Stronger Back with 5 Yoga Stretches to Know.
Stronger Back with 5 Yoga Stretches to Know | OrganicIsBeautiful

Choosing time and place:

Early morning hours are the best recommended time for practicing yoga. This time is the best because, mind is fresh, body is free after a long rest. Make sure that the bowels are evacuated before practicing asanas. While choosing a place for practice, select a place where there is no sound or air pollution, there is a free flow of air and the atmosphere is natural. It helps a lot for the mind to be focused on the body movements. If you choose to do it in the evenings, it is better after 5:00, but before 7:00. And, mind you, don’t take heavy meals or food before doing yoga. 4 hours is the recommended time interval after food intake for doing asanas.

Not how much time you spend, what you did.

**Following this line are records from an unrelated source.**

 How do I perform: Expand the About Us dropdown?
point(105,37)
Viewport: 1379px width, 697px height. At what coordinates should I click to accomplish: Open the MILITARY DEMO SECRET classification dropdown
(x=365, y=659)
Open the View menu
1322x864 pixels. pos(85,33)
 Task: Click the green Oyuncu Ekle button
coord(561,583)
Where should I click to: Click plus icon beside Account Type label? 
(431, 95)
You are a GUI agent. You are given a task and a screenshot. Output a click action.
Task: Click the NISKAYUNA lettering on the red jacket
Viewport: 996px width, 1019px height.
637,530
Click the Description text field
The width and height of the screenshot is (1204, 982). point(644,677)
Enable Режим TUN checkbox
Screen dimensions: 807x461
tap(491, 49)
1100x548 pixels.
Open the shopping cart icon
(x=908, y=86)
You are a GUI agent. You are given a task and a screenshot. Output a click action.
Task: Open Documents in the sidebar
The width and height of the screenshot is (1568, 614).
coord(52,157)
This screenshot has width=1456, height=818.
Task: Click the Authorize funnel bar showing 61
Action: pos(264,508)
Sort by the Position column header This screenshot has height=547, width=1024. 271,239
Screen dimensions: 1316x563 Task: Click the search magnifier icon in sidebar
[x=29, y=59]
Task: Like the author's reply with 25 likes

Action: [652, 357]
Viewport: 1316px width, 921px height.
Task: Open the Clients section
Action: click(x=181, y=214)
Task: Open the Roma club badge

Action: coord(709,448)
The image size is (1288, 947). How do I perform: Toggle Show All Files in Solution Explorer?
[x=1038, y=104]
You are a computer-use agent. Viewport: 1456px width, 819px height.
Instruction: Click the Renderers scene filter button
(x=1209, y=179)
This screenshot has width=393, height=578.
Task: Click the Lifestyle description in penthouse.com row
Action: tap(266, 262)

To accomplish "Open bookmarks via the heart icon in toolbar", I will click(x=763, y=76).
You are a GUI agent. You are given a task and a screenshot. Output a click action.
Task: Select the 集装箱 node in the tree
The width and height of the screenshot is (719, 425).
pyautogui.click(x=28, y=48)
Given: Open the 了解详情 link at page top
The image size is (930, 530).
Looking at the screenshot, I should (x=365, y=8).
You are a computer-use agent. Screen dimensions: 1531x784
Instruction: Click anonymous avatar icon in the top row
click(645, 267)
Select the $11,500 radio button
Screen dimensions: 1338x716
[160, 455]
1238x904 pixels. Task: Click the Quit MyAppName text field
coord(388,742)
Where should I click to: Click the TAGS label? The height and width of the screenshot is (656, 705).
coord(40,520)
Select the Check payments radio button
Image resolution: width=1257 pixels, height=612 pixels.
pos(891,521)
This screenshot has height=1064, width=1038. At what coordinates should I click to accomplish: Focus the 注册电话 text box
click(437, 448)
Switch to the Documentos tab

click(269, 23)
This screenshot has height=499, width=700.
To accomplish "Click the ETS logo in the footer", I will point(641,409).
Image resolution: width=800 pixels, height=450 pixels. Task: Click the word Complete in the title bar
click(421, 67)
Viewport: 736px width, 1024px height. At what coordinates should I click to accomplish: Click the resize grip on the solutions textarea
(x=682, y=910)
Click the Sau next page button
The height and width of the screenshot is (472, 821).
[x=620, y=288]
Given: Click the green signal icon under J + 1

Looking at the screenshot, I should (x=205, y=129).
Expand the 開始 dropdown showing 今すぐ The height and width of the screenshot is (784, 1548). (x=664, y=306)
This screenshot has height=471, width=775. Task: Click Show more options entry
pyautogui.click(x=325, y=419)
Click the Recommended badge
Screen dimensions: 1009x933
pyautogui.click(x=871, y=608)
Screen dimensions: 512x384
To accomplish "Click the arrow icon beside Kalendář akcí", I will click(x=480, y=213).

As a beginner in yoga practice, one factor is important: don’t give due importance for the time you spend. Focus on the asanas you practice. Concentrate on the body movements and breath. Don’t put strain to complete the position of asana. For most of the asanas, you may not be able to reach 100% perfection in the beginning. But 50% is more than enough to instill confidence and get the taste of the benefits of practice.

Don’t practice on the bare floor. Use a yoga mat or a good carpet. Make sure that while doing standing asanas, your legs doesn’t slip. Wear loose clothes, preferably sleeveless and shorts.

Start with simple asanas you feel is comfortable. Here are some indications:

  • Asanas are either forward bending, backward bending or twisting.
  • While bending forward, exhale and while bending backward, inhale.
  • Asanas are practiced wither by standing, sitting or on the knees.
  • The final posture may not be perfect in the initial stages of practice.

Have you done yoga before? 🙂 I hope you liked my post!